About this task => Repeat the lines below exactly as written, please, from the line with "Select the CXM TRADER account header" to the line with "The height and width of the screenshot is (712, 1228).", both lines included, and no others.

Saved data entries:

=== Section Start ===

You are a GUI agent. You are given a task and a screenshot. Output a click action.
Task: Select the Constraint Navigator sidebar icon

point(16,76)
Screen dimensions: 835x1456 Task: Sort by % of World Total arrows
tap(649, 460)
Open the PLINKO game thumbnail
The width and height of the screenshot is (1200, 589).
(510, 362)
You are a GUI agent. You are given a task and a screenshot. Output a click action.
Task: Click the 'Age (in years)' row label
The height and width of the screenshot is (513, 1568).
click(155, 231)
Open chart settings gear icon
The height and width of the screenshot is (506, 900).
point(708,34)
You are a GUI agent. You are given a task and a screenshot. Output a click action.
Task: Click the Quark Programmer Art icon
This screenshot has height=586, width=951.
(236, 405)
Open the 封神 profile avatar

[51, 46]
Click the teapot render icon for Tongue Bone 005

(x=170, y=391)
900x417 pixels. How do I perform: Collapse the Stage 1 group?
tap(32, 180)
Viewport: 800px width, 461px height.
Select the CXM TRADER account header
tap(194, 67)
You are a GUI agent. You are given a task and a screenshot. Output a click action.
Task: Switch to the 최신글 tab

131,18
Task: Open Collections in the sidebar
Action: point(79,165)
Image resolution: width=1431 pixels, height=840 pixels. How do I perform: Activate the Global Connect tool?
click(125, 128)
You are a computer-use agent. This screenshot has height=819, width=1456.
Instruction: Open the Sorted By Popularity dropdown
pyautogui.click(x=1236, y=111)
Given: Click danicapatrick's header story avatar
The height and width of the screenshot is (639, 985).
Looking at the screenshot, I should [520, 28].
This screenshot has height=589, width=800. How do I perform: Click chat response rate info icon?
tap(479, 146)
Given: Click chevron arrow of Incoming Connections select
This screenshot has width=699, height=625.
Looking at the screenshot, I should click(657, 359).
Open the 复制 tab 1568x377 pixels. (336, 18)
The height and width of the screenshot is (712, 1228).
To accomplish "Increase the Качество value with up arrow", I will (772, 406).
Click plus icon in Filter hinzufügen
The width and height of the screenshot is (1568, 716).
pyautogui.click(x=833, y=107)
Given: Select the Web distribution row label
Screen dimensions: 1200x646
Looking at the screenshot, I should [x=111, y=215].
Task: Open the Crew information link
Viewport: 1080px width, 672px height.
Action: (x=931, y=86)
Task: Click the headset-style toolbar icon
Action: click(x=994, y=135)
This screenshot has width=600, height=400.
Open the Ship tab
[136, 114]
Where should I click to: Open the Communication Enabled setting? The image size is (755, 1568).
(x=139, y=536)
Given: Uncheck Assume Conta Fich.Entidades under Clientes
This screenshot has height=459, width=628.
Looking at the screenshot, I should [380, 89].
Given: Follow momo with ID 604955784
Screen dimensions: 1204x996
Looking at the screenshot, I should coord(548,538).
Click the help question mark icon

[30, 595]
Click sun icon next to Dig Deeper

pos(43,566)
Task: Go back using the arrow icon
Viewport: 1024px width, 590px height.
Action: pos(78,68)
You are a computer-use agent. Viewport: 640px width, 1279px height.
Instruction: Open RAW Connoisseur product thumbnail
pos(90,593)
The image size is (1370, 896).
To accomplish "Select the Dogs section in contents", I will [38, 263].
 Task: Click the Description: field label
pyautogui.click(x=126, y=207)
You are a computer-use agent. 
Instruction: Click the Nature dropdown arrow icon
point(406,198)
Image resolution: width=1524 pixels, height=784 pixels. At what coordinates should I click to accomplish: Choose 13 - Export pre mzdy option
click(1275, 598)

=== Section End ===

Response to this exercise =>
Select the CXM TRADER account header
tap(194, 67)
You are a GUI agent. You are given a task and a screenshot. Output a click action.
Task: Switch to the 최신글 tab

131,18
Task: Open Collections in the sidebar
Action: point(79,165)
Image resolution: width=1431 pixels, height=840 pixels. How do I perform: Activate the Global Connect tool?
click(125, 128)
You are a computer-use agent. This screenshot has height=819, width=1456.
Instruction: Open the Sorted By Popularity dropdown
pyautogui.click(x=1236, y=111)
Given: Click danicapatrick's header story avatar
The height and width of the screenshot is (639, 985).
Looking at the screenshot, I should [520, 28].
This screenshot has height=589, width=800. How do I perform: Click chat response rate info icon?
tap(479, 146)
Given: Click chevron arrow of Incoming Connections select
This screenshot has width=699, height=625.
Looking at the screenshot, I should click(657, 359).
Open the 复制 tab 1568x377 pixels. (336, 18)
The height and width of the screenshot is (712, 1228).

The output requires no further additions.